Shouldn't both results be equal?

The problem is, afair, that there is some state in pg's regexp engine
that makes greedy/ungreedy decision once per regexp.

I don't recall details, but my take from back when I learned about it
(years ago) is to try to avoid things like .*?

Instead you can:

#v+
$ select regexp_matches('a 1x1250x2500', '(a)\D*([1-9]\d*)\s*x\s*([1-9]\d*)(?:\s*x\s*([1-9]\d*))?');
regexp_matches
─────────────────
{a,1,1250,2500}
(1 row)
#v-

depesz

#3Tom Lane
tgl@sss.pgh.pa.us
In reply to: hubert depesz lubaczewski (#2)
Re: BUG #17761: Questionable regular expression behavior

hubert depesz lubaczewski <depesz@depesz.com> writes:

On Fri, Jan 27, 2023 at 09:27:35AM +0000, PG Bug reporting form wrote:

Executing:
select regexp_matches('a 1x1250x2500',
'(a).*?([1-9]\d*)\s*x\s*([1-9]\d*)(?:\s*x\s*([1-9]\d*))?');
returns: {a,1,1,NULL}
while executing:
select regexp_matches('a 1x1250x2500',
'(a|b).*?([1-9]\d*)\s*x\s*([1-9]\d*)(?:\s*x\s*([1-9]\d*))?');
returns: {a,1,1250,2500}

Shouldn't both results be equal?

The problem is, afair, that there is some state in pg's regexp engine
that makes greedy/ungreedy decision once per regexp.

Yeah.

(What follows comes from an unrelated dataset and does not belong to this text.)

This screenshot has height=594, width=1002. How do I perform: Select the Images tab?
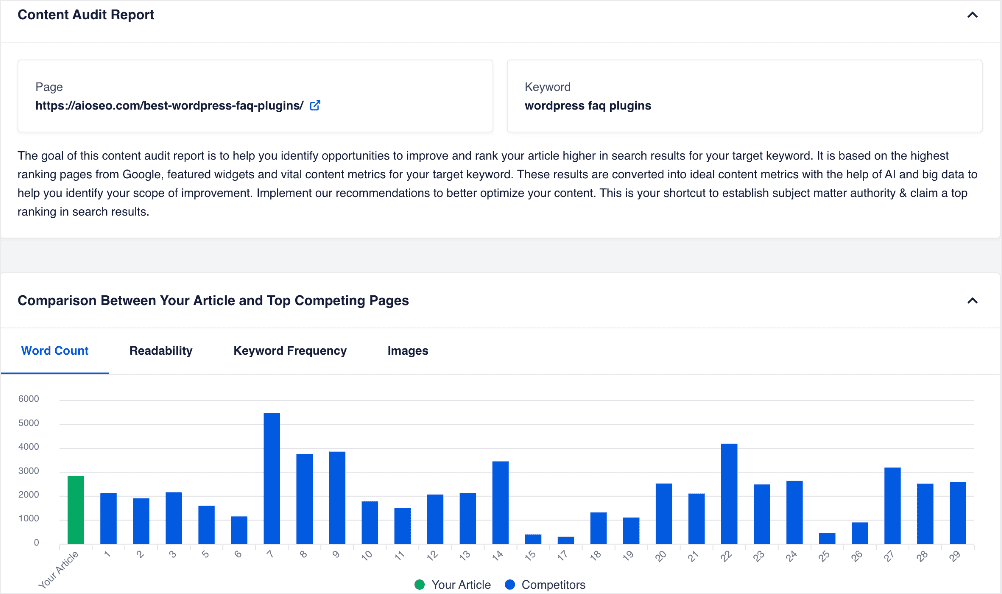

Without having traced through it, I'm fairly sure that in the
first case, we have "(a)" which has no greediness, then ".*?" which
is non-greedy, and then that determines the overall greediness as
non-greedy, so it goes for the shortest overall match not the longest.

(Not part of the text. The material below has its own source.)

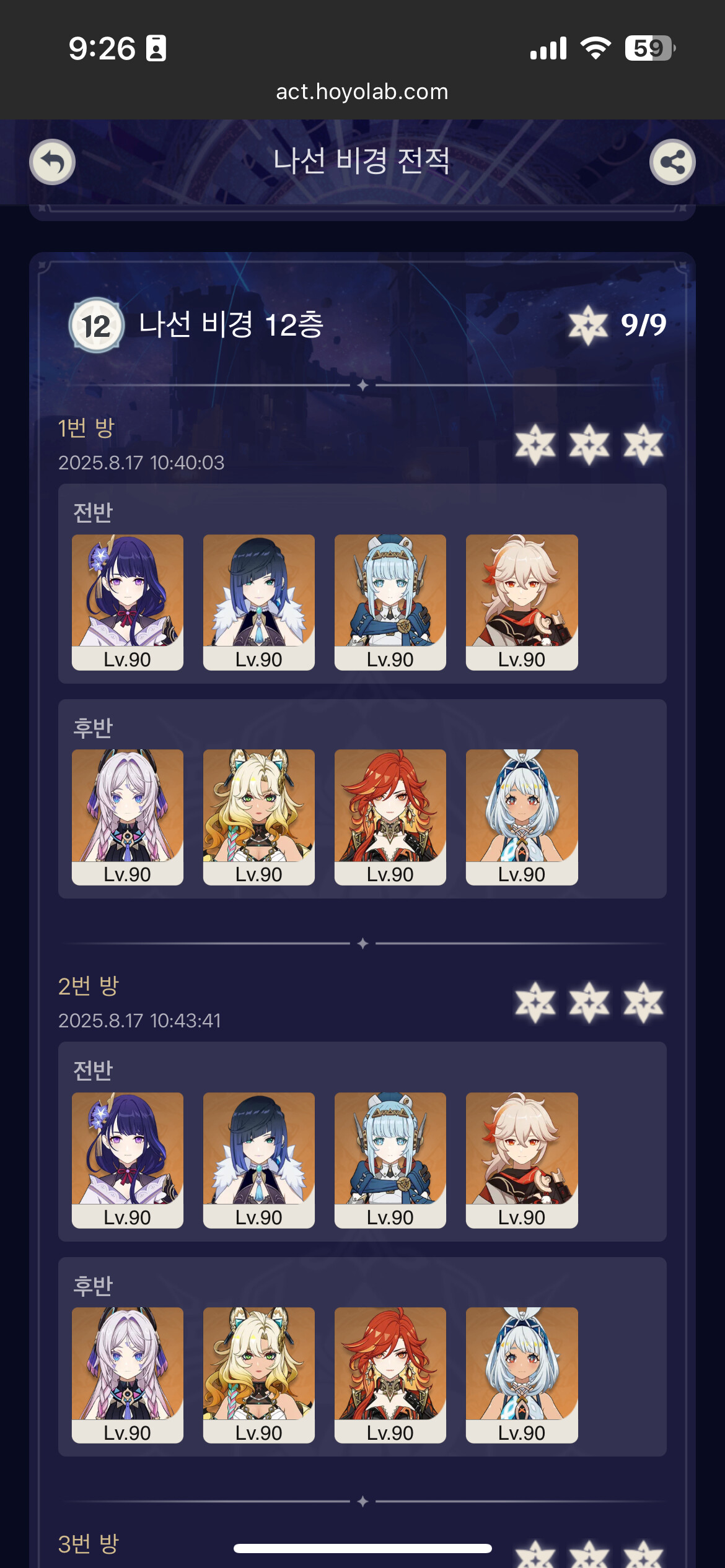The image size is (725, 1568).
Task: Tap the signal strength icon in status bar
Action: [548, 48]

In the second case, "(a|b)" is greedy because anything involving "|"
is greedy, so we immediately decide we'll be greedy overall.

The fine manual explains how you can force greediness or non-greediness
when the engine's default rules for that don't do what you want.

regards, tom lane

#4Kosio Dimitrov
kosiodg@yahoo.com
In reply to: Tom Lane (#3)
Re: BUG #17761: Questionable regular expression behavior

Yes, greediness seems to be the case,One other solution I found to make it greedy is to add '.*$' at the end:'(a).*?([1-9]\d*)\s*x\s*([1-9]\d*)(?:\s*x\s*([1-9]\d*))?.*$'

В петък, 27 януари 2023 г., 18:05:01 ч. Гринуич+2, Tom Lane <tgl@sss.pgh.pa.us> написа:

hubert depesz lubaczewski <depesz@depesz.com> writes:

On Fri, Jan 27, 2023 at 09:27:35AM +0000, PG Bug reporting form wrote:

Executing:
select regexp_matches('a 1x1250x2500',
'(a).*?([1-9]\d*)\s*x\s*([1-9]\d*)(?:\s*x\s*([1-9]\d*))?');
returns: {a,1,1,NULL}
while executing:
select regexp_matches('a 1x1250x2500',
'(a|b).*?([1-9]\d*)\s*x\s*([1-9]\d*)(?:\s*x\s*([1-9]\d*))?');
returns: {a,1,1250,2500}

Shouldn't both results be equal?

The problem is, afair, that there is some state in pg's regexp engine
that makes greedy/ungreedy decision once per regexp.

Yeah.  Without having traced through it, I'm fairly sure that in the
first case, we have "(a)" which has no greediness, then ".*?" which
is non-greedy, and then that determines the overall greediness as
non-greedy, so it goes for the shortest overall match not the longest.

In the second case, "(a|b)" is greedy because anything involving "|"
is greedy, so we immediately decide we'll be greedy overall.

The fine manual explains how you can force greediness or non-greediness
when the engine's default rules for that don't do what you want.

            regards, tom lane